● EXERCISE PROMPT
Everything from the line containing "Screen dimensions: 591x531" through the last line of the records below should be printed exactly, please, and nothing else.

· · · · · · ·

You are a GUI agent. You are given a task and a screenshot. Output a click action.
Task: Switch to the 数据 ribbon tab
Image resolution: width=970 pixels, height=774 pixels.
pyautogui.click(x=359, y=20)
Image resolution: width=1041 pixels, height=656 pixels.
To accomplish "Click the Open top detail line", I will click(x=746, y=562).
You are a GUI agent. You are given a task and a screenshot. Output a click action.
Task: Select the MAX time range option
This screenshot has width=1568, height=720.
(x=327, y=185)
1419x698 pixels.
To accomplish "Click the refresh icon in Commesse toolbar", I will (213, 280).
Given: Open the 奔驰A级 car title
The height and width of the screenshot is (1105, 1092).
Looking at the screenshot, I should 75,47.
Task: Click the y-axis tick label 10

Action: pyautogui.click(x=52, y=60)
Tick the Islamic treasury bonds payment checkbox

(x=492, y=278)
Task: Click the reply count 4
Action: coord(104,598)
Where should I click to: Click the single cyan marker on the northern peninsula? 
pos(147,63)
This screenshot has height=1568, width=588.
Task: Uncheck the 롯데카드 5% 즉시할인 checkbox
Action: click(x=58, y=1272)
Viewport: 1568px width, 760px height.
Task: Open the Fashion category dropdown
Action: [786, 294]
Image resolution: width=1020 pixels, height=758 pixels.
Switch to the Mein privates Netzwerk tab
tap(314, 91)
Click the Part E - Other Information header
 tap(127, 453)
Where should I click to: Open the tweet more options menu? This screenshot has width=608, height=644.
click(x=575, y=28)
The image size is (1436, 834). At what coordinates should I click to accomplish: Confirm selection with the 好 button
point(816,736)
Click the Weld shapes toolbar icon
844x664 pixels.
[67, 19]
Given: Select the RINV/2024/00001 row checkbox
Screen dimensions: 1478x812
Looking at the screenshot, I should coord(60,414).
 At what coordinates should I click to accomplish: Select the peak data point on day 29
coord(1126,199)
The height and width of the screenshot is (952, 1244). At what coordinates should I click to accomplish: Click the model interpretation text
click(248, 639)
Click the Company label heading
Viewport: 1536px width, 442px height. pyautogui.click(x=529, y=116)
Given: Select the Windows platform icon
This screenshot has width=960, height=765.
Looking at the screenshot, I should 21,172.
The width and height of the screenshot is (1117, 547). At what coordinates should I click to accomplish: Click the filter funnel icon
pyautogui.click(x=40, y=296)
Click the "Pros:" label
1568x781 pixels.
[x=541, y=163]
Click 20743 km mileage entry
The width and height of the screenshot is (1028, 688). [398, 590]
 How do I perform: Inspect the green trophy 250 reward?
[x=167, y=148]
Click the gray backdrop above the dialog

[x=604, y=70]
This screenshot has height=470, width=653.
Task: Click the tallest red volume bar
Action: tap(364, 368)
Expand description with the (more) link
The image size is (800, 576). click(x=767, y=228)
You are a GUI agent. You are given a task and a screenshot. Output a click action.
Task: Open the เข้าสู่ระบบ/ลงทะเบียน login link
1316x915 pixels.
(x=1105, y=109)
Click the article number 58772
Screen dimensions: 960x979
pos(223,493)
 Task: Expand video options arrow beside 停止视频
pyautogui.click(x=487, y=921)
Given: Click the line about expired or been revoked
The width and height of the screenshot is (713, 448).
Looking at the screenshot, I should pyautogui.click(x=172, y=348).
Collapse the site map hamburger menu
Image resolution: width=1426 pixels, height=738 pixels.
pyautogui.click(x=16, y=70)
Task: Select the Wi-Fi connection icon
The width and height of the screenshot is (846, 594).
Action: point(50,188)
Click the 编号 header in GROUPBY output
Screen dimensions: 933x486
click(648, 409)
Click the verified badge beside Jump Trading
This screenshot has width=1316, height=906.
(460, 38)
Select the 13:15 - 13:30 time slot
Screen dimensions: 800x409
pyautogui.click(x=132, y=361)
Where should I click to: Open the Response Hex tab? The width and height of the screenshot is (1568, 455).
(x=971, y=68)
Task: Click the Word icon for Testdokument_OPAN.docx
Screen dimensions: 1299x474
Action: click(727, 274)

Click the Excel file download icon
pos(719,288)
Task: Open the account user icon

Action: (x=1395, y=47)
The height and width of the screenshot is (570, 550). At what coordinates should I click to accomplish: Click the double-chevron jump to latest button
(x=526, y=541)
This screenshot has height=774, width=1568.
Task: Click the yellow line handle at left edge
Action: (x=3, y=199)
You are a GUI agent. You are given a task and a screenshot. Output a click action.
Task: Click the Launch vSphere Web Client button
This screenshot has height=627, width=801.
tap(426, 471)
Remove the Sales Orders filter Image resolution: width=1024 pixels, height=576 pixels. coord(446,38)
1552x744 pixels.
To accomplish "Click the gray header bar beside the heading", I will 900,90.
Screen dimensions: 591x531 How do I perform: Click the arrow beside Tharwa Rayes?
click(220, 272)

· · · · · · ·

● RESPONSE AREA
Screen dimensions: 591x531 How do I perform: Click the arrow beside Tharwa Rayes?
click(220, 272)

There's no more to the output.